State dumps consultant for API privatization study
A Boston-based consultant hired by the Dunleavy administration to update a privatization study regarding the Alaska Psychiatric Institute is not going to reverse its 2017 decision that privatization would make things worse at API.
The Dunleavy administration, which wants to privatize the institution, will shop for a new consultant. The health department says it has “withdrawn from its current contract with PCG for an updated feasibility study at API.”
The Public Consulting Group said this in 2017: “Cost-benefit analysis revealed that, even after significant staff reduction, when all transition costs, contract monitoring costs, and provider margins are considered, this option proves to be more expensive to the state over a likely 5-year contract period. The additional staff reductions needed for budget neutrality would likely diminish the quality of service delivery.”
The Public Consulting Group was hired after the 2016 Legislature called for a privatization study of Alaska’s state-run psychiatric hospital.
“Our findings demonstrate that continued state management is not only the most advantageous route for generating overall cost savings, but that it also avoids many of the risks involved in contracting out the management of critical public infrastructure,” the company said in 2017.
The Dunleavy administration is not saying that the cancellation stems from a refusal by PCG to change its findings. Albert Wall, the deputy health commissioner, says the changes in the “inpatient psychiatric milieu” are such that an update to the PCG research is not enough to get the right results the state needs.
Legislators need to question the “milieu” claim. The changes in the milieu were known before the Dunleavy administration concluded in April that an update to the study by a respected national firm was sufficient. What has really changed is the political milieu.
On April 22, health commissioner Adam Crum announced—as the state was about to lose a case in court—that the state had decided to not proceed with a no-bid contract for full privatization with Wellpath. Crum said the state hoped that within four weeks PCG would return with an updated feasibility study.

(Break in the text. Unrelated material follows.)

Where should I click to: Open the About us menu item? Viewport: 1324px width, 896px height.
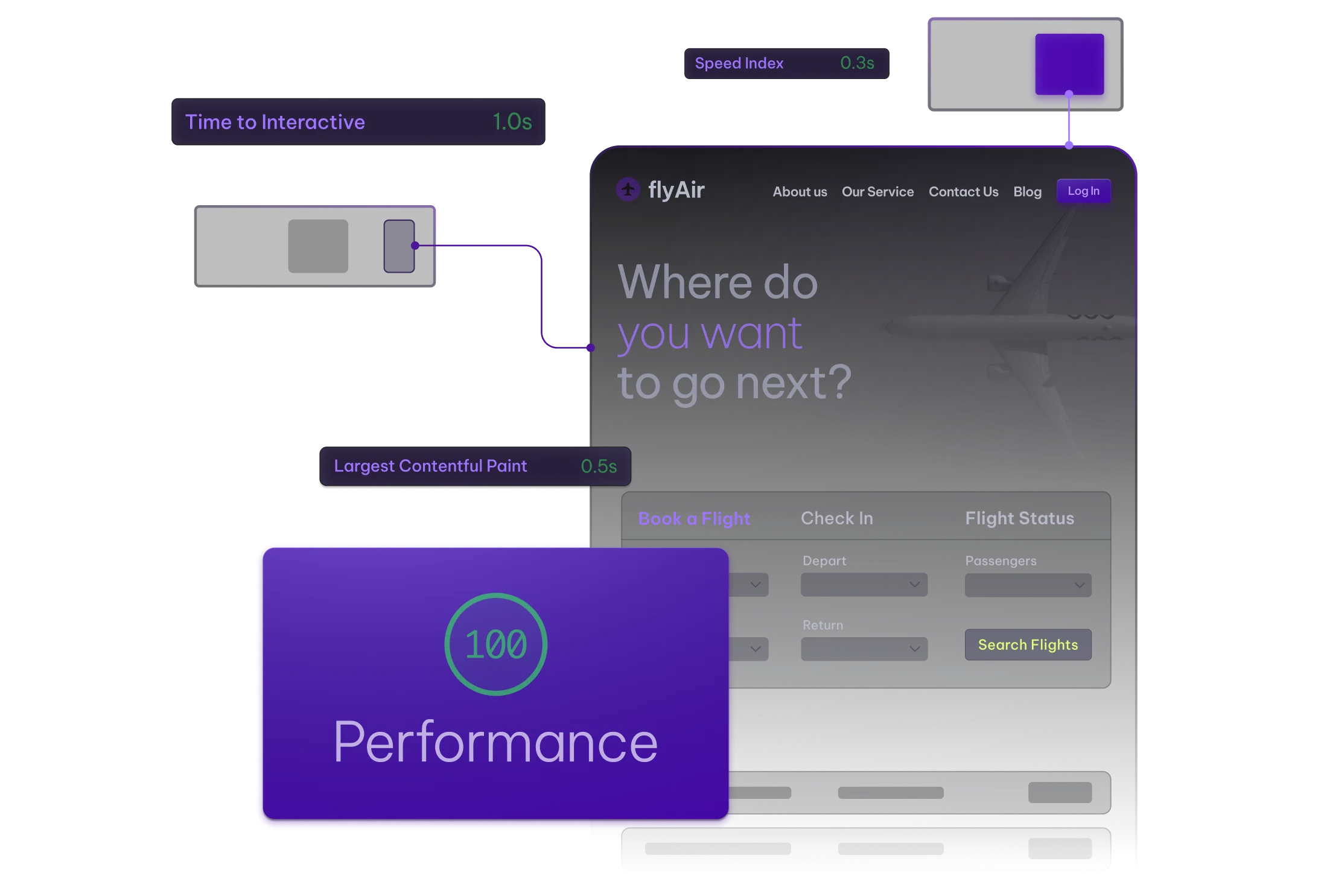pos(799,191)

But there was reason to doubt it would play out that way, given that PCG made a thorough evaluation two years ago and supported state ownership.
Its report made a strong case that API, “at the center of a fragile network of behavioral health services,” should stay in public hands.
The 2017 study assumed an 8 percent profit margin for a private company and that employees would get paid about 14 percent more under the private option, but take a substantial cut in benefits.
“The overall conclusion of this baseline analysis is that some reduction in staffed hours will need to occur if the state is to realize a savings while allowing a private provider to retain margins,” the study said.
The study said full privatization was cost prohibitive, and “without strong safeguards, further reductions of staff to unsafe levels” would be needed to make API financially viable.
In a letter to union officials about the plans for a new privatization study, Wall said, “An update to an old study is not sufficient to address the changes in the inpatient psychiatric milieu that have occurred since that study was produced. In place of an update, the department will be issuing a request for proposals for a new complete study to address the current situation at the psychiatric hospital.”
Jake Metcalfe, executive director of the Alaska State Employees Association, said he believes that PCG “wouldn’t put their credibility on the line, told them nothing changed and that it would cost more and create huge liability if Wellpath took over.”
He said this provides more reason for the Legislature to investigate the privatization effort with Wellpath.